Exercise instructions: In the part of the material that opens with the line containing "You are a GUI" and closes with the line containing "Looking at the", change "Username" to "Login" and write those lines out again with nothing else altered. Leave the pictures out.

++++++

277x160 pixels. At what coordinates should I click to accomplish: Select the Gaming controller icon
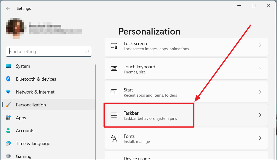[x=9, y=156]
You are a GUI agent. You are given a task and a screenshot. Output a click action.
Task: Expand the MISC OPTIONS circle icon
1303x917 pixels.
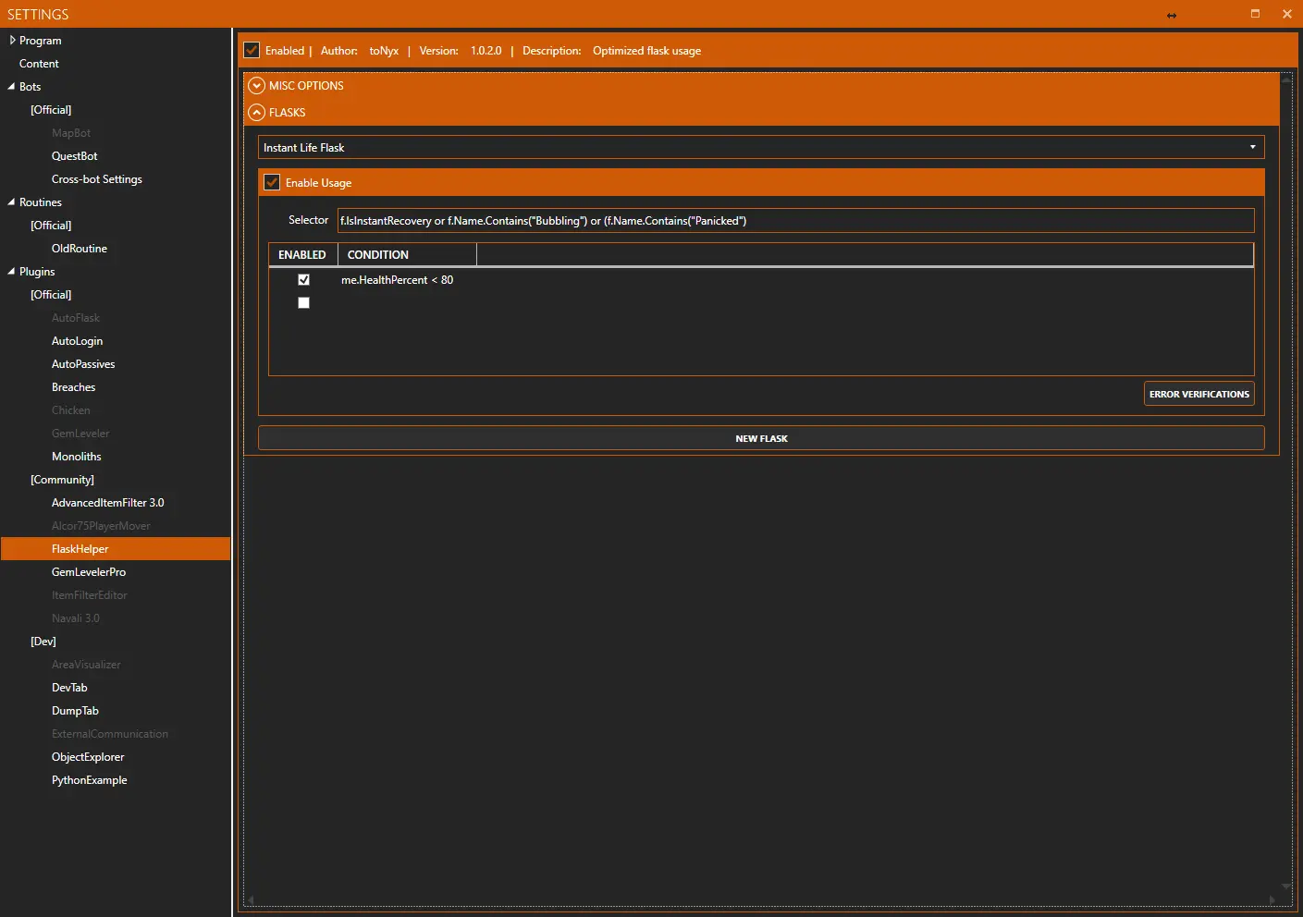coord(257,86)
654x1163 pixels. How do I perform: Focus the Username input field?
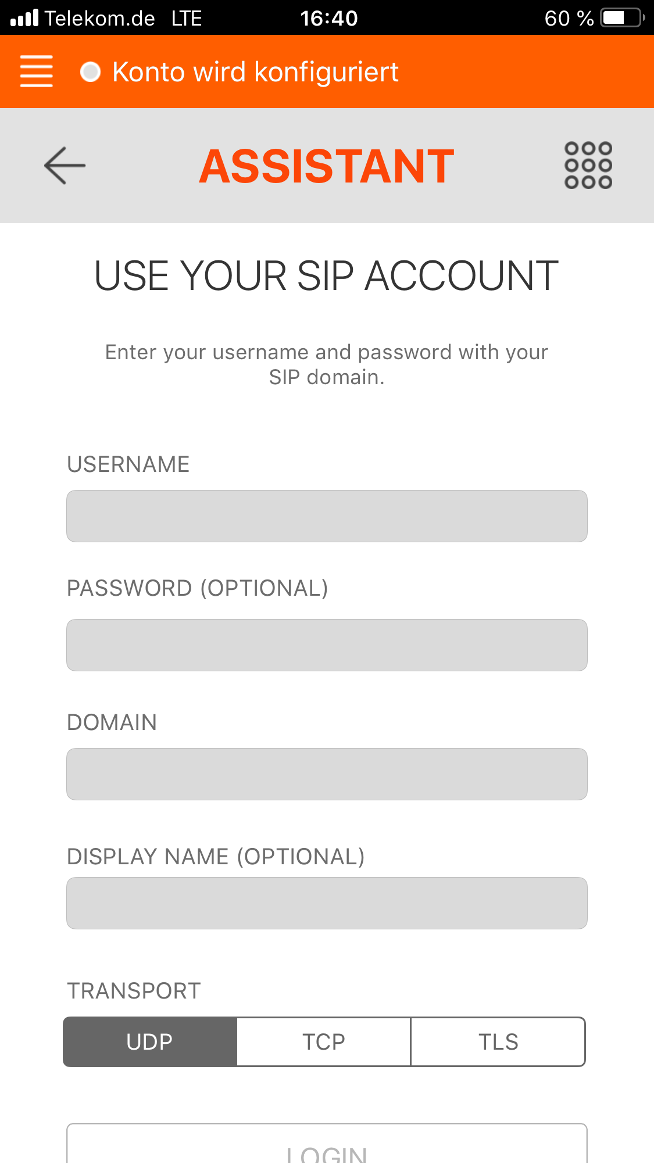[327, 516]
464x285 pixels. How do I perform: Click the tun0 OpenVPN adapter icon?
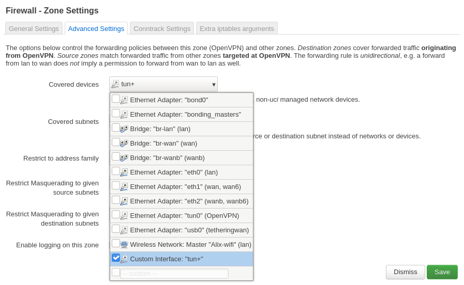[x=124, y=216]
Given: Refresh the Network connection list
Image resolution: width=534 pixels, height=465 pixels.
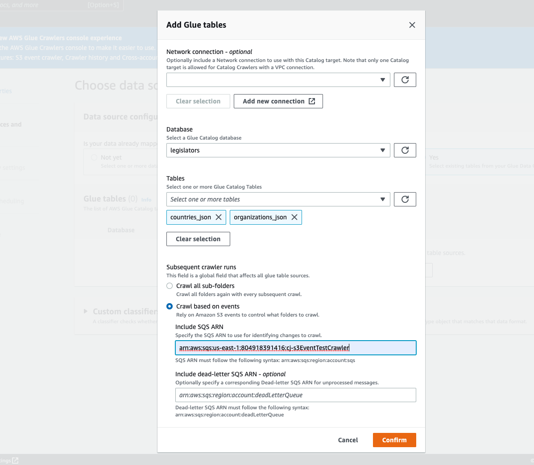Looking at the screenshot, I should click(405, 80).
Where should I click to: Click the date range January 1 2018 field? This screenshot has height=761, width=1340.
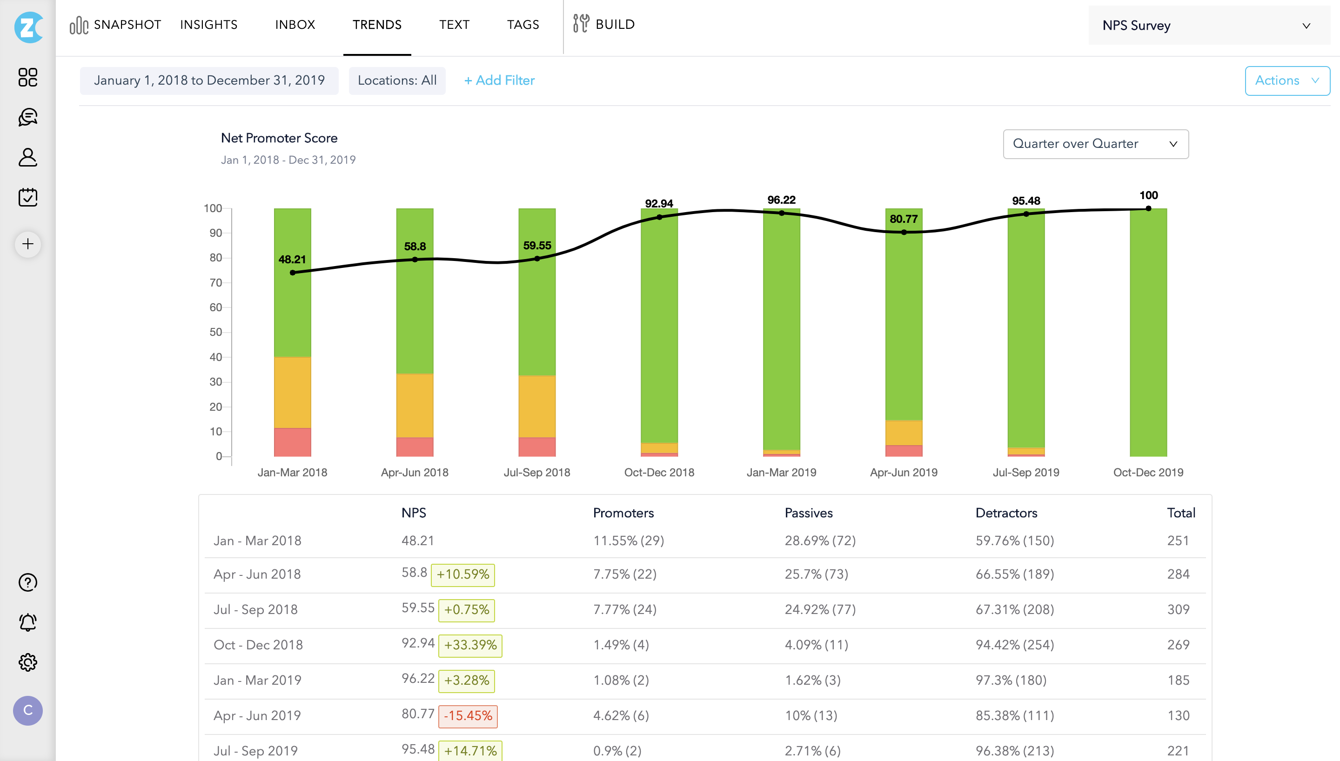pyautogui.click(x=209, y=81)
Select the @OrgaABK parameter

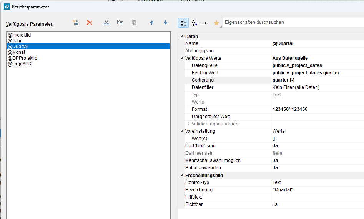pyautogui.click(x=20, y=64)
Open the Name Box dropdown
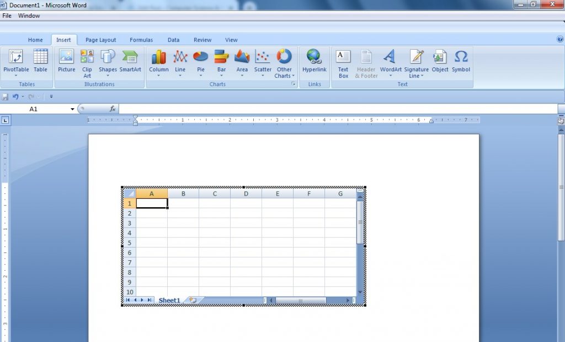 point(72,108)
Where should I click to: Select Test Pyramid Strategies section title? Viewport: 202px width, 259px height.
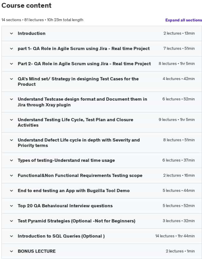tap(77, 221)
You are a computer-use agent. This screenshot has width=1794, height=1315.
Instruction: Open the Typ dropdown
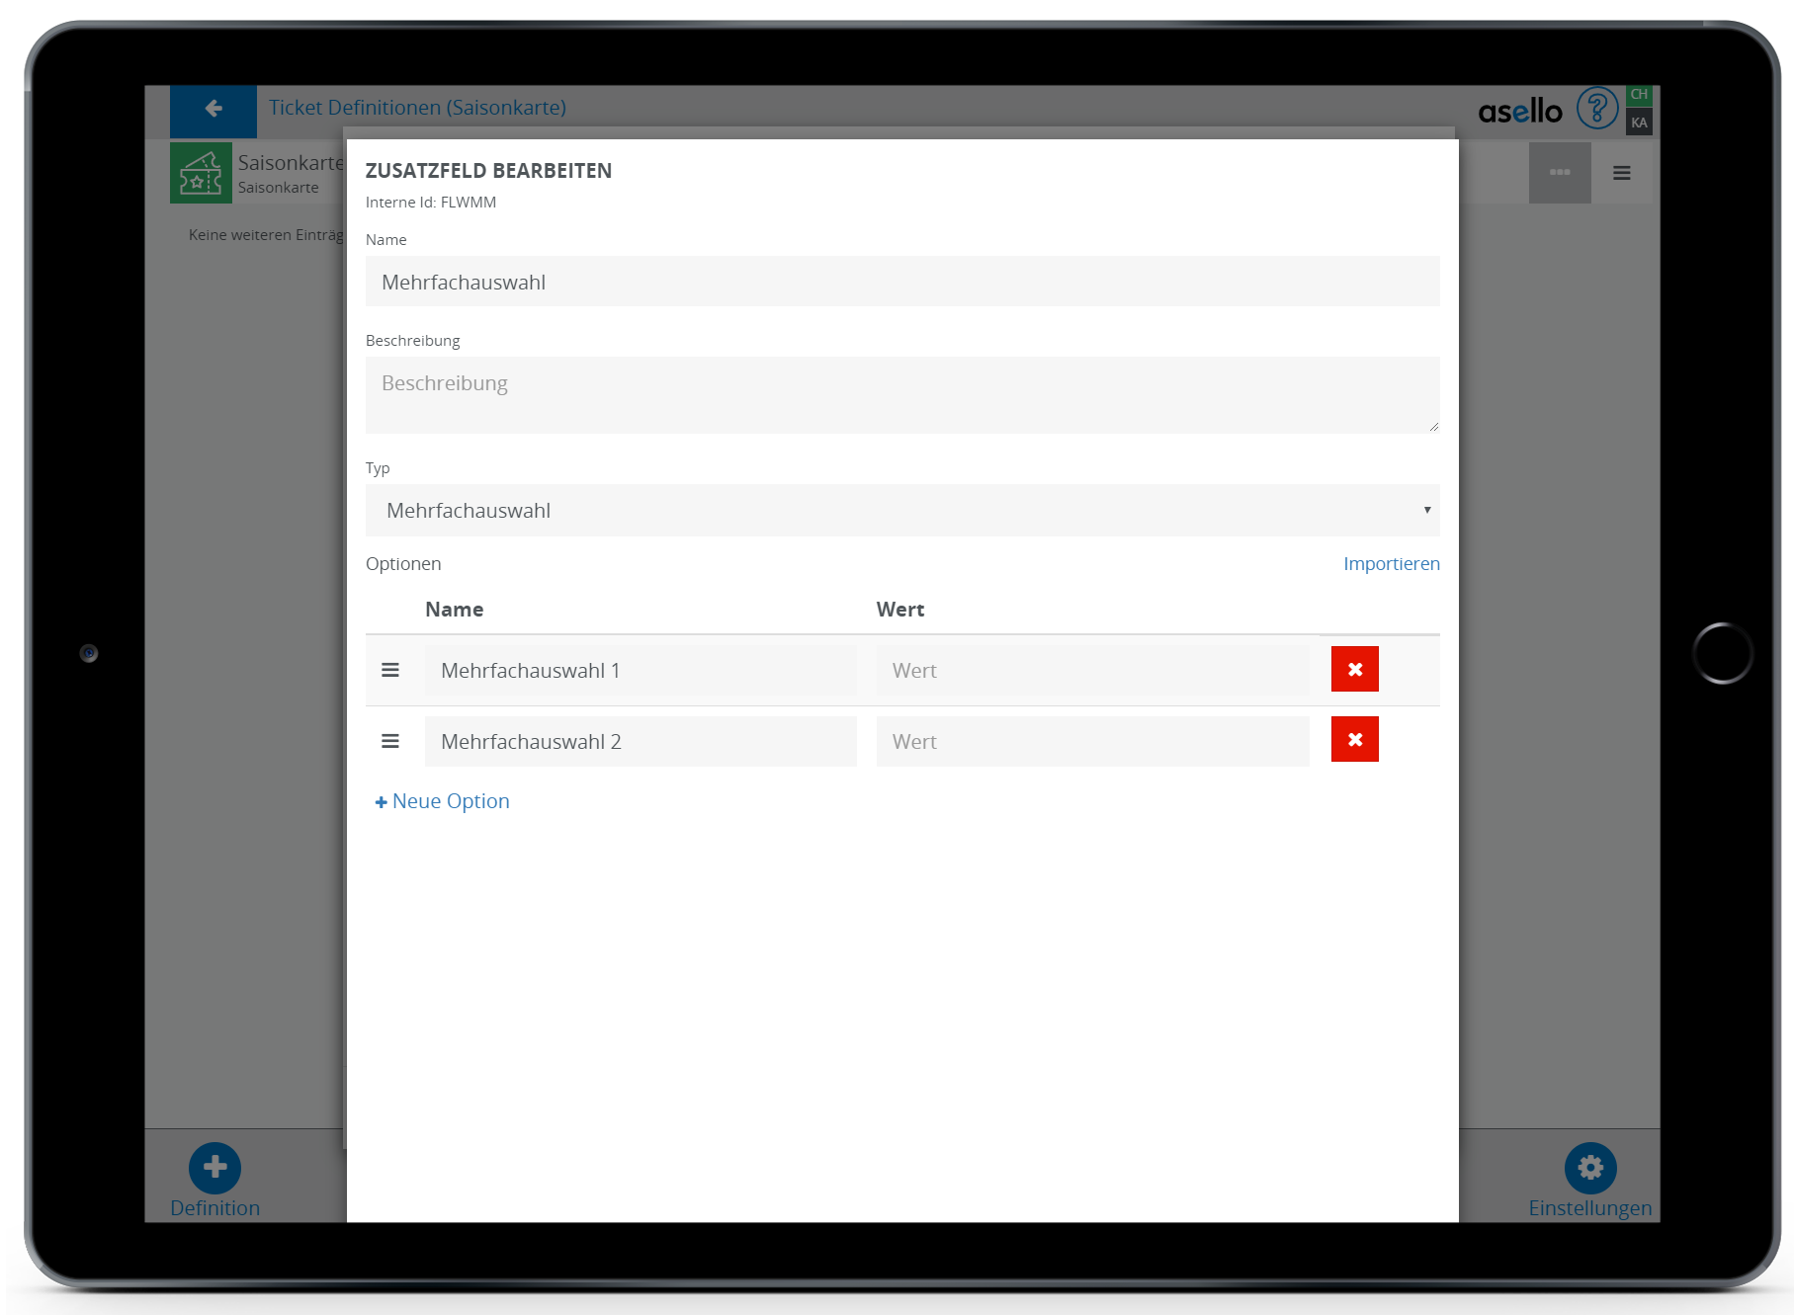(901, 511)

++++++

Worked answer:
You are a GUI agent. You are given a task and a screenshot. Output a click action.
Task: Expand the MISC OPTIONS circle icon
1303x917 pixels.
coord(257,86)
654x1163 pixels. How do I perform: Focus the Login input field?
[327, 516]
464x285 pixels. How do I perform: Click the tun0 OpenVPN adapter icon?
[x=124, y=216]
Given: Refresh the Network connection list
Image resolution: width=534 pixels, height=465 pixels.
Looking at the screenshot, I should click(405, 80).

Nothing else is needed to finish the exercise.